INPUT FOR THIS TASK

───

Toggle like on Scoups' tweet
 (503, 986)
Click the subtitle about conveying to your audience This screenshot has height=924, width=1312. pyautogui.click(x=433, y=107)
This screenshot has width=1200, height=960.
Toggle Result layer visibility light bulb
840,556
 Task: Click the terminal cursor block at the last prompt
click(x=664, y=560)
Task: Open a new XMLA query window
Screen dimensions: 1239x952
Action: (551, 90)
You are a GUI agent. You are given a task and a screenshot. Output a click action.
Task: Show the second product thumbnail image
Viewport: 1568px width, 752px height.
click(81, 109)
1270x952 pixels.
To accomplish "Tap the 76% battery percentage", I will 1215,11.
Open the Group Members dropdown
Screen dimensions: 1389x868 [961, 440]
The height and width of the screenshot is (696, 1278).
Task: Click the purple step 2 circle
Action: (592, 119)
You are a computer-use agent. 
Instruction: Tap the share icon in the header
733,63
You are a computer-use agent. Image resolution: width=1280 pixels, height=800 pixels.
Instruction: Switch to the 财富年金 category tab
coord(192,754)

───

WORK TASK
Wherever the word "pixels" shows up in the material, copy the line it is on.

OUTPUT
1270x952 pixels.
You are a computer-use agent. Image resolution: width=1280 pixels, height=800 pixels.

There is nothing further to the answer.